Growth, Welfare, and the Entrenchment of Housing Capitalism in the United States and Germany

Housing finance markets for mortgage debt are not only important engines for economic growth, but they also increasingly act as forms of private social insurance for ordinary people in times of welfare state retrenchment. Why do some countries support these markets while others do not? My book project examines the politics of public policies that have shaped housing capitalism in the United States and Germany from a historical perspective.

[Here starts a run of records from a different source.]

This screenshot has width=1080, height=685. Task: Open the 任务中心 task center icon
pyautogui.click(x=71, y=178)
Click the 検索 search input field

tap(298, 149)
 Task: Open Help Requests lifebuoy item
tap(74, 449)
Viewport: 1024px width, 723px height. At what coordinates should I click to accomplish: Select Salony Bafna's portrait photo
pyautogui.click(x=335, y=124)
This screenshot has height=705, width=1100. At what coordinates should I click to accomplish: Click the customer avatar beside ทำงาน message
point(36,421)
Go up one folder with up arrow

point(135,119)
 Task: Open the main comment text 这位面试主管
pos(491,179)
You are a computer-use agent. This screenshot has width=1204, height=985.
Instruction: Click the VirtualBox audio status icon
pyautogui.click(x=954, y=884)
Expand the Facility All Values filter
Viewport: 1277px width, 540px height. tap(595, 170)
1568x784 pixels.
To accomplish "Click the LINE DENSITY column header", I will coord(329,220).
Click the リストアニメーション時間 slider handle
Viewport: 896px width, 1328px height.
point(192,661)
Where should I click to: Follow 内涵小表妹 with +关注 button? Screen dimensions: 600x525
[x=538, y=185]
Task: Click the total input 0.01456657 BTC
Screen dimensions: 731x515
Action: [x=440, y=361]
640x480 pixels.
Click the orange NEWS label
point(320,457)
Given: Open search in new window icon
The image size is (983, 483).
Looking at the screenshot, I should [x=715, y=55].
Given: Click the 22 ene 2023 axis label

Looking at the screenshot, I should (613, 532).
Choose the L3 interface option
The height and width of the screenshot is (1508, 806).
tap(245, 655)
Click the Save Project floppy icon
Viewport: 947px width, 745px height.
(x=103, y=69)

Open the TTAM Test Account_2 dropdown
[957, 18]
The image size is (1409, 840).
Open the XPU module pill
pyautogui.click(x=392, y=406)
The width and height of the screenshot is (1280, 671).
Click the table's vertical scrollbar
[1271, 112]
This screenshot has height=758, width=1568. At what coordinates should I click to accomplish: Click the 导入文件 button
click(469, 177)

It is hard to overlook the vast presence of the American state in the market for mortgage debt. Since the Great Depression, U.S. governments have developed an elaborate state-based architecture supporting the country’s housing finance market, consisting of sizable tax breaks for homeowners and guarantees that underwrite large parts of the mortgage  debt market. In contrast, Germany’s relationship with housing finance is more ambivalent. While German governments also supported home finance markets in the early postwar decades, offering homeowners large-scale tax breaks and subsidies as part of social housing programs, they have scaled down most of these longstanding programs by the mid-2000s. Today, the housing finance market in the United States, the land of the free markets, is much more socialized than that of Germany, a social market economy.

Drawing from extensive fieldwork, the book offers an argument about how broader macroeconomic structures have empowered certain policy coalitions over others in shaping these divergent trajectories in housing capitalism. In the consumption-led U.S. economy, where housing finance is key to growth, a strong political coalition of politicians and interest groups has established, defended, and extended home finance policies. Over time, these dynamics have resulted in the entrenchment of state-based housing capitalism in the United States. In export-oriented Germany, where home finance is less important to growth, competing coalitions – one promoting homeownership and another privileging affordable rental housing — have clashed in their efforts to shape housing markets in the country. These dynamics resulted in more flexible and unstable policy arrangements over time.

In times of  increasingly unaffordable housing markets and growing inequality in many advanced economies, the book makes a timely contribution to our understanding of the historical and political foundations of housing finance markets and their attendant public policies, and how they shape housing and wealth inequality.